Scientific classification
- Kingdom: Animalia
- Phylum: Mollusca
- Class: Gastropoda
- Order: Stylommatophora
- Family: Helicidae
- Genus: Helix
- Subgenus: Pelasga
- Species: H. figulina
- Binomial name: Helix figulina Rossmässler, 1839

= Helix figulina =

- Genus: Helix
- Species: figulina
- Authority: Rossmässler, 1839
- Conservation status: LC

Species of gastropod

Helix figulina is a species of air-breathing land snail, a terrestrial pulmonate gastropod mollusk in the family Helicidae, the typical snails.

== Description ==
The shells of this species are dirty white to yellow-brownish in color, usually 21-27×20-26 mm in size.
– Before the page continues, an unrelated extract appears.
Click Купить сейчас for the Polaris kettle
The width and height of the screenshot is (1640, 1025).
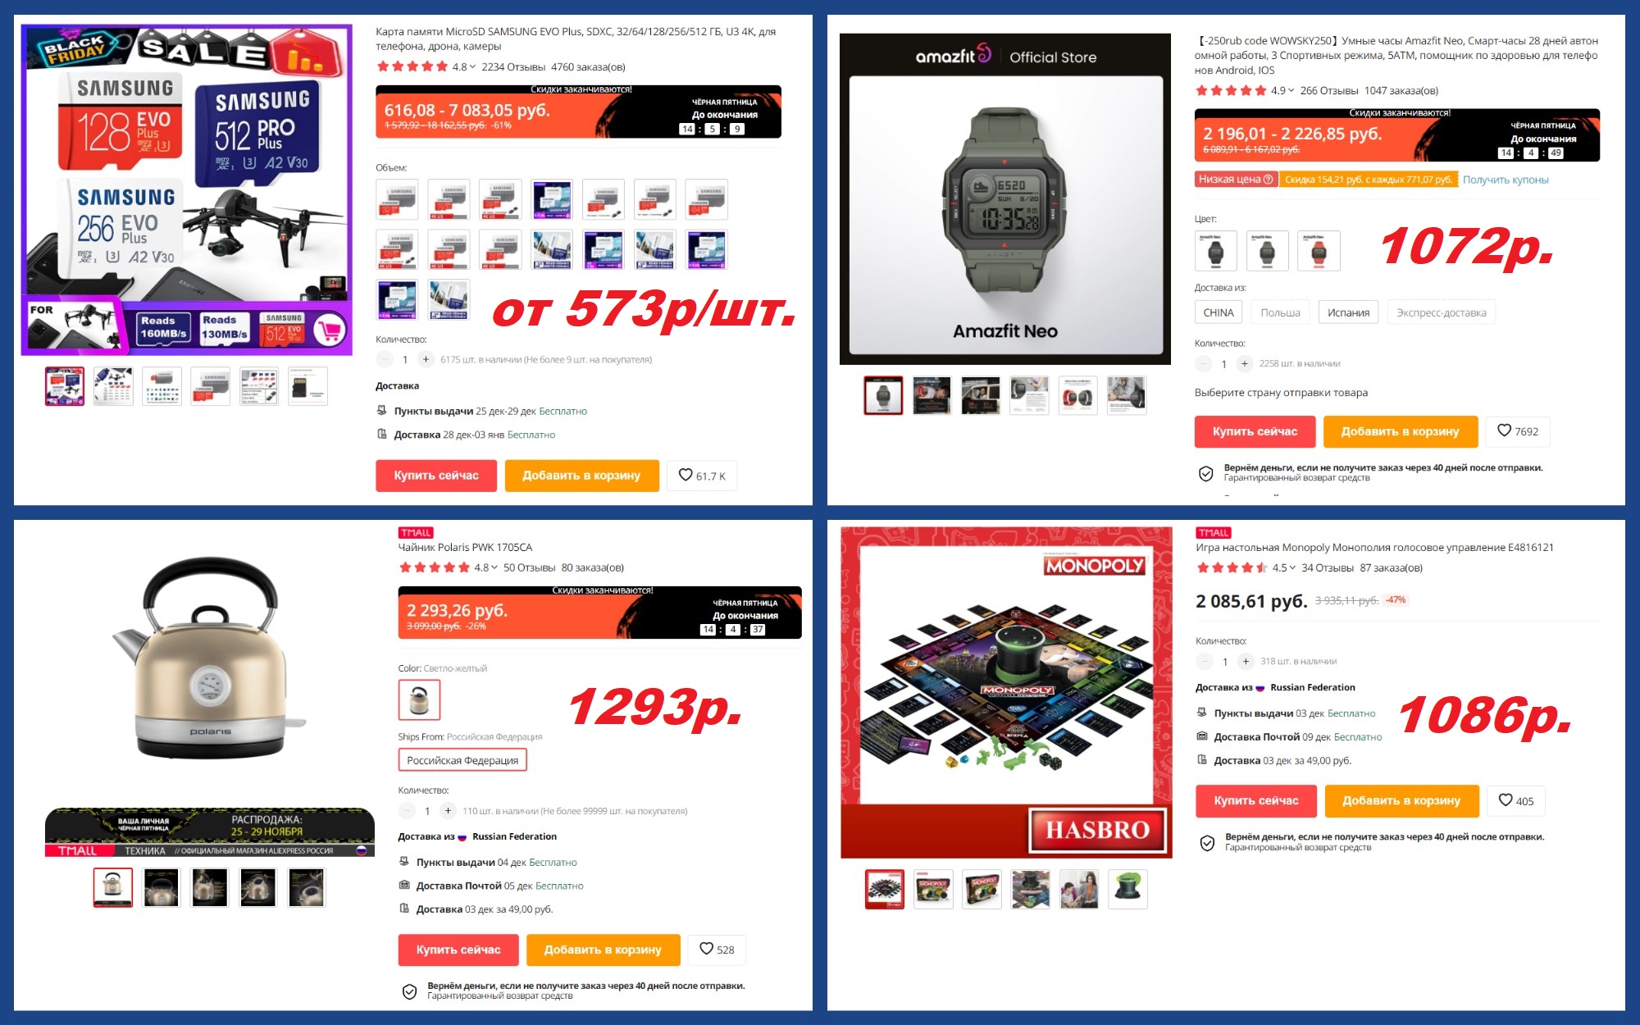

Large shells are about 29-31×29-30 mm.

== Distribution ==
This species is present in Greece, Bulgaria and North Macedonia, except, perhaps, the island of Skyros in the Aegean Sea, where only empty shells of the species have been found, suggesting a recent extinction in the area. There have been reports of the species in western Turkey, however, it seems that these are actually Helix nucula, a related and similar species.

== Habitat ==
This land snail is found in a variety of habitats including dry, open, shrub-land areas. It ranges from coastal areas (dunes) up to 700 m above sea level. On the continent, it lives only in areas where there is enough soil, as it is a soil-dwelling species, and sometimes buries deep into the soil. In southwest Bulgaria it lives at altitudes of up to 700 m.